From Kolanyane-Kesupile’s Ted Talk, I am oriented towards the notion of “building bridges between selves” and how this can be a tough task depending on the agent’s context. For Kolanyane-Kesupile living in Johannesburg, building a bridge back to themselves in Botswana meant connecting to their child-self through the language, play, and visceral embodied memories and knowledge of rural roots. Living in alternative contexts from where we might identify with can influence someone to perform themselves in a different way from how they might be in other contexts. For many people like Kolanyane-Kesupile, “we are erasing the very struggles that got us to where we are now” by not recognizing all encompassing narratives through rendering certain performances of identity as “not welcome here.”

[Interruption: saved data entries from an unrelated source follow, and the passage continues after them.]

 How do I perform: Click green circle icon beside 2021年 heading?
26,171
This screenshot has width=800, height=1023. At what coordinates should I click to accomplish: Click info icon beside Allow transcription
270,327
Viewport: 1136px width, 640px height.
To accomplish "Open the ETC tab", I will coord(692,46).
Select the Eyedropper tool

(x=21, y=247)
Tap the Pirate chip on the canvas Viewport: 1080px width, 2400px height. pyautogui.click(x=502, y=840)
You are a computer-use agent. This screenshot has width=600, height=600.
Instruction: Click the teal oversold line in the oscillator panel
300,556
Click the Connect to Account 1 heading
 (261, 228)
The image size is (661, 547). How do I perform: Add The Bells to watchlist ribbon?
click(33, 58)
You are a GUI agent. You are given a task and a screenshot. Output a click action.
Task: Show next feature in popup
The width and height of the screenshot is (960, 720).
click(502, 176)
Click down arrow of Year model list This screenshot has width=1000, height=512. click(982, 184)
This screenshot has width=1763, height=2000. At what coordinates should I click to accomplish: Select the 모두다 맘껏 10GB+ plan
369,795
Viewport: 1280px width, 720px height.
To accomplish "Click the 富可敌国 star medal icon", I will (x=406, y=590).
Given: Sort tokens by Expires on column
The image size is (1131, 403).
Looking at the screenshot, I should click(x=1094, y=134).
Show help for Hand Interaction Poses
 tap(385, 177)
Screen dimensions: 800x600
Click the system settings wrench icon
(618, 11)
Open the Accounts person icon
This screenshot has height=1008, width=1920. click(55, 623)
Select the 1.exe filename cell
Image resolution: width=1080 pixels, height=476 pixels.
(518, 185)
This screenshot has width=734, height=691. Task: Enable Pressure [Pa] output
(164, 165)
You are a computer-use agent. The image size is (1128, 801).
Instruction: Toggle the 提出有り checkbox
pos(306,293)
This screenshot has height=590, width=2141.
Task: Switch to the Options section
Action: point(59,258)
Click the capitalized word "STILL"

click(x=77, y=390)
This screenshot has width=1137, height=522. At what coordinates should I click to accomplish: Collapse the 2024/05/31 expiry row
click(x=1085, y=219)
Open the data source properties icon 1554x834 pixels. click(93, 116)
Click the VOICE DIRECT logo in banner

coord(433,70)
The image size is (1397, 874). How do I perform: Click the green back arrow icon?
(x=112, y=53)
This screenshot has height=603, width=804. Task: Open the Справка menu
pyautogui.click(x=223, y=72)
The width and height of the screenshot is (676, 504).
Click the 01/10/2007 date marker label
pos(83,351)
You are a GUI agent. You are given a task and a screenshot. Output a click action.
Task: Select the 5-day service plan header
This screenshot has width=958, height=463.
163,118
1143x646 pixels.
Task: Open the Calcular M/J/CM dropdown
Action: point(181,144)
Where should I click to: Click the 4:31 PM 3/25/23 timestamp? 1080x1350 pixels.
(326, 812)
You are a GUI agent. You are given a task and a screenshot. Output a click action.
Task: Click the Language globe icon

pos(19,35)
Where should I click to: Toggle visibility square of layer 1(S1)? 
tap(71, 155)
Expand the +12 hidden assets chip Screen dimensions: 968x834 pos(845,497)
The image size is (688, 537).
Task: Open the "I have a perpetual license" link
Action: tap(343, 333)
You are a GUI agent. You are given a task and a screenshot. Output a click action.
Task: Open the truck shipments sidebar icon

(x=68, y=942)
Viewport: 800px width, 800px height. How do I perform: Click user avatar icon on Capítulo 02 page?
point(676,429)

Thinking back to class, when we strip people of the safety to perform their most entire selves because of dominant practiced knowledge, theories, and perspectives that subjugate alternative forms of knowing, we lose the ability to foster true engagement with others and communities. Finn (2021) describes engagement as being “fully present and open to other’s story,” but certain societal contexts generate stigma for specific narratives–social workers could be “fully present” for a client and they still might not feel safe to share their histories because of the practice context. Relationship is a “core value” of social work and building a relationship with individuals and communities necessitates embracing how the client shows up and whatever knowledge with which they lead (Finn, 2021). If “engagement calls on us to honor the dignity and full personhood of all” groups and people with whom social workers are in relationship, Finn, (2021) reminds us that the systems we use to help people lack honor for the full personhood of those with whom they work.
How can social workers navigate the tension between being “fully present” for clients while operating within institutional frameworks that implicitly or explicitly render certain performances of identity as “not welcome here”? How might they actively resist erasing the struggles that shape a person’s full selfhood while still working within systemic constraints?